Re: [RFC bpf-next v4 4/6] bpf: pin, translate, and unpin __uptr from syscalls.

Martin KaFai Lau <martin.lau@xxxxxxxxx> · Fri, 6 Sep 2024 21:03:44 -0700




On 9/6/24 6:32 PM, Martin KaFai Lau wrote:
On 9/6/24 4:44 PM, Alexei Starovoitov wrote:
On Fri, Sep 6, 2024 at 1:11 PM Martin KaFai Lau <martin.lau@xxxxxxxxx> wrote:

On 9/4/24 3:21 PM, Martin KaFai Lau wrote:
On 8/28/24 4:24 PM, Alexei Starovoitov wrote:
@@ -714,6 +869,11 @@ void bpf_obj_free_fields(const struct btf_record *rec,
void *obj)
                                  field->kptr.dtor(xchgd_field);
                          }
                          break;
+               case BPF_UPTR:
+                       if (*(void **)field_ptr)
+                               bpf_obj_unpin_uptr(field, *(void 
**)field_ptr);
+                       *(void **)field_ptr = NULL;
This one will be called from
   task_storage_delete->bpf_selem_free->bpf_obj_free_fields

and even if upin was safe to do from that context
we cannot just do:
*(void **)field_ptr = NULL;

since bpf prog might be running in parallel,
it could have just read that addr and now is using it.

The first thought of a way to fix this was to split
bpf_obj_free_fields() into the current one plus
bpf_obj_free_fields_after_gp()
that will do the above unpin bit.
and call the later one from bpf_selem_free_rcu()
while bpf_obj_free_fields() from bpf_selem_free()
will not touch uptr.

But after digging further I realized that task_storage
already switched to use bpf_ma, so the above won't work.

So we need something similar to BPF_KPTR_REF logic:
xchgd_field = (void *)xchg((unsigned long *)field_ptr, 0);
and then delay of uptr unpin for that address into call_rcu.

Any better ideas?


I think the existing reuse_now arg in the bpf_selem_free can be used. reuse_now
(renamed from the earlier use_trace_rcu) was added to avoid call_rcu_tasks_trace
for the common case.

selem (in type "struct bpf_local_storage_elem") is the one exposed to the bpf 
prog.

bpf_selem_free knows whether a selem can be reused immediately based on the
caller.

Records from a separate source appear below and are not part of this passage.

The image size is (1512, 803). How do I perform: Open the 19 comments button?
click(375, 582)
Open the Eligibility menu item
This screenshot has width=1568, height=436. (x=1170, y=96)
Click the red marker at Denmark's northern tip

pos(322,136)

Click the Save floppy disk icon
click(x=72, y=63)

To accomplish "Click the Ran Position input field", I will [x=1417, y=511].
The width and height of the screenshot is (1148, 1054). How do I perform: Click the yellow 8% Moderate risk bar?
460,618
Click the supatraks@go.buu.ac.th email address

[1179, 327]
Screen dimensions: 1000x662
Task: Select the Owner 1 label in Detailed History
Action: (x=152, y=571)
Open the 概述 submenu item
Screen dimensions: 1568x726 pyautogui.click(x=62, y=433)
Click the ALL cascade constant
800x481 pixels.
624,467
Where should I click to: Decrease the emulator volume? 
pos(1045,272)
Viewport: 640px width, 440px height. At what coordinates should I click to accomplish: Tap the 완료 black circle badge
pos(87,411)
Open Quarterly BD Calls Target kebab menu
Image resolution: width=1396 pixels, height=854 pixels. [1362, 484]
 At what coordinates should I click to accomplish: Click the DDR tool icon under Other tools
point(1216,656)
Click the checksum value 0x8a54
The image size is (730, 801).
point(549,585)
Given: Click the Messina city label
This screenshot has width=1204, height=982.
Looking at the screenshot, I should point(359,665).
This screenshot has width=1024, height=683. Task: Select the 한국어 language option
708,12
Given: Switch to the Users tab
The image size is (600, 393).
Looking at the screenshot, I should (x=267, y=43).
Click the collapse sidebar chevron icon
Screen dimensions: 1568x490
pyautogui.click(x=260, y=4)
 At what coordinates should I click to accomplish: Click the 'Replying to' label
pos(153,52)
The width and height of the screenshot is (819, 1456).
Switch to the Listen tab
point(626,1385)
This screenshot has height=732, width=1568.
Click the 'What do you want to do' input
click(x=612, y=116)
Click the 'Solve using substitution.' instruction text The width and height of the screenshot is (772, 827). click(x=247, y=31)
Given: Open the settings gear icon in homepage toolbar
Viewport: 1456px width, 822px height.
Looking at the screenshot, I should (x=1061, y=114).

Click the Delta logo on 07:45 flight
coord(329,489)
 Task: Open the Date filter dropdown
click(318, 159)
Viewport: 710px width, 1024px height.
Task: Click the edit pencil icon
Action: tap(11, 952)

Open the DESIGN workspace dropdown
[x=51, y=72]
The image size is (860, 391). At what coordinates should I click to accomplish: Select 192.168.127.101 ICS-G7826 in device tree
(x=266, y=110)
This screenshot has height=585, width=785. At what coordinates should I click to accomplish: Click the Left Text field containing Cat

It is currently flagged in the reuse_now arg: "bpf_selem_free(...., bool
reuse_now)".

If a selem cannot be reuse_now (i.e. == false), it is currently going through
"call_rcu_tasks_trace(&selem->rcu, bpf_selem_free_trace_rcu)". We can do
unpin_user_page() in the rcu callback.

A selem can be reuse_now (i.e. == true) if the selem is no longer needed because
either its owner (i.e. the task_struct here) is going away in free_task() or the
bpf map is being destructed in bpf_local_storage_map_free(). No bpf prog should
have a hold on the selem at this point. I think for these two cases, the
unpin_user_page() can be directly called in bpf_selem_free().

but there is also this path:
bpf_task_storage_delete -> task_storage_delete -> bpf_selem_free
  -> bpf_obj_free_fields

In this case bpf prog may still be looking at uptr address
and we cannot do unpin right away in bpf_obj_free_fields.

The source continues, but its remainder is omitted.